Cree que la razón es que no se puede recetar un modelo genérico a todas las comunidades porque no todas tienen los mismos recursos. Cualquier iniciativa dirigida a dar a los adolescentes estadounidenses las mismas oportunidades de participar en la clase de actividades habituales en Islandia y ayudarlos así a apartarse del alcohol y otras drogas, tendrá que basarse en lo que ya existe. “Dependes de los recursos de la comunidad”, reconoce.

Su compañero Álfgeir Kristjánsson está introduciendo las ideas islandesas en Virginia Occidental. Algunos colegios e institutos del estado ya están repartiendo encuestas a los alumnos, y un coordinador comunitario ayudará a informar de los resultados a los padres y a cualquiera que pueda emplearlos para ayudar a los chicos. No obstante, admite que probablemente será difícil obtener los mismos resultados que en Islandia.

Se reforzaron los vínculos entre los padres y los centros de enseñanza mediante organizaciones de madres y padres que se debían crear por ley en todos los centros junto con consejos escolares con representación de los padres. Se instó a estos últimos a asistir a las charlas sobre la importancia de pasar mucho tiempo con sus hijos en lugar de dedicarles “tiempo de calidad” esporádicamente.

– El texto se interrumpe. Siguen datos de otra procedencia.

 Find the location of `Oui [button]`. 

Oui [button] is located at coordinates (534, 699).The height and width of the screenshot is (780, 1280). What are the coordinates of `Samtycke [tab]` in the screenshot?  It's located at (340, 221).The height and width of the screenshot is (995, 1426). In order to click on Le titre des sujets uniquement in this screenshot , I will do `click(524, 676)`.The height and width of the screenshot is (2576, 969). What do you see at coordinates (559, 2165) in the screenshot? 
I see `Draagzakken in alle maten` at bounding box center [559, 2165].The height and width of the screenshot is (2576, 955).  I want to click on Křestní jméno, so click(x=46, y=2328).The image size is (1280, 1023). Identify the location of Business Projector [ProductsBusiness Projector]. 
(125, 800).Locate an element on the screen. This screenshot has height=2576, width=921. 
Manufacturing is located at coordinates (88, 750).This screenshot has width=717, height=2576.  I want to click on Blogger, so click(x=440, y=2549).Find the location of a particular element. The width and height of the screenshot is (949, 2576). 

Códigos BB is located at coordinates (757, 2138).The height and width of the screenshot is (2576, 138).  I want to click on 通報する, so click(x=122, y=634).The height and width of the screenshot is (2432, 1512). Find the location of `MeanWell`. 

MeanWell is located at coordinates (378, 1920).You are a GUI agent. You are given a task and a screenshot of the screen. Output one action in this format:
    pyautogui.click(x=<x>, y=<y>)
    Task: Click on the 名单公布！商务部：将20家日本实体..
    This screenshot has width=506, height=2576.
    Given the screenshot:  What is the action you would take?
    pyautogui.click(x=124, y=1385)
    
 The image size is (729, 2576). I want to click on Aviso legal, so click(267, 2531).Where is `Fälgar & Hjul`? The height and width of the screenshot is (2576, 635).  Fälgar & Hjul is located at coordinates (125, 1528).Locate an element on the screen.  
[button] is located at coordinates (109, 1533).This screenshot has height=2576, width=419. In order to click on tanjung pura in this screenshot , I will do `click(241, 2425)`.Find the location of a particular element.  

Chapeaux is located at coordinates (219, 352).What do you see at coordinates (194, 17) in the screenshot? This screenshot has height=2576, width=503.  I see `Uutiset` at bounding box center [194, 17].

La visión a corto plazo también es un obstáculo para la eficacia de las estrategias de prevención en Reino Unido, advierte Michael O’Toole, director ejecutivo de Mentor, una organización sin ánimo de lucro dedicada a reducir el consumo de drogas y alcohol entre los niños y los jóvenes. Aquí tampoco existe un programa de prevención del alcoholismo y la toxicomanía coordinado a escala nacional. En general, el asunto se deja en manos de las autoridades locales o de los centros de enseñanza, lo cual suele suponer que a los chicos solamente se les da información sobre los peligros de las drogas y el alcohol, una estrategia que O’Toole coincide en reconocer que está demostrado que no funciona.

El director de Mentor es un firme defensor del protagonismo que el modelo islandés concede a la cooperación entre los padres, las escuelas y la comunidad para ayudar a dar apoyo a los adolescentes, y a la implicación de los padres o los tutores en la vida de los jóvenes. Mejorar la atención podría ser de ayuda en muchos sentidos, insiste. Incluso cuando se trata solamente del alcohol y el tabaco, abundan los datos que demuestran que, cuanto mayor sea el niño cuando empiece a beber o a fumar, mejor será su salud a lo largo de su vida.

Pero en Reino Unido no todas las estrategias son aceptables. Los “toques de queda” infantiles es una de ellas, y las rondas de los padres por la vecindad para identificar a chavales que no cumplen las normas, seguramente otra. Asimismo, una prueba experimental llevada a cabo en Brighton por Mentor, que incluía invitar a los padres a asistir a talleres en los colegios, descubrió que era difícil lograr que participasen.

El recelo de la gente y la renuencia a comprometerse serán dificultades allá donde se proponga el método islandés, opina Milkman, y dan de lleno en la cuestión del reparto de la responsabilidad entre los Estados y los ciudadanos. “¿Cuánto control quieres que tenga el Gobierno sobre lo que pasa con tus hijos? ¿Es excesivo que se inmiscuya en cómo vive la gente?”

En Islandia, la relación entre la ciudadanía y el Estado ha permitido que un eficaz programa nacional reduzca las tasas de abuso del tabaco y el alcohol entre los adolescentes y, de paso, ha unido más a las familias y ha contribuido a que los jóvenes sean más sanos en todos los sentidos. ¿Es que ningún otro país va a decidir que estos beneficios bien merecen sus costes?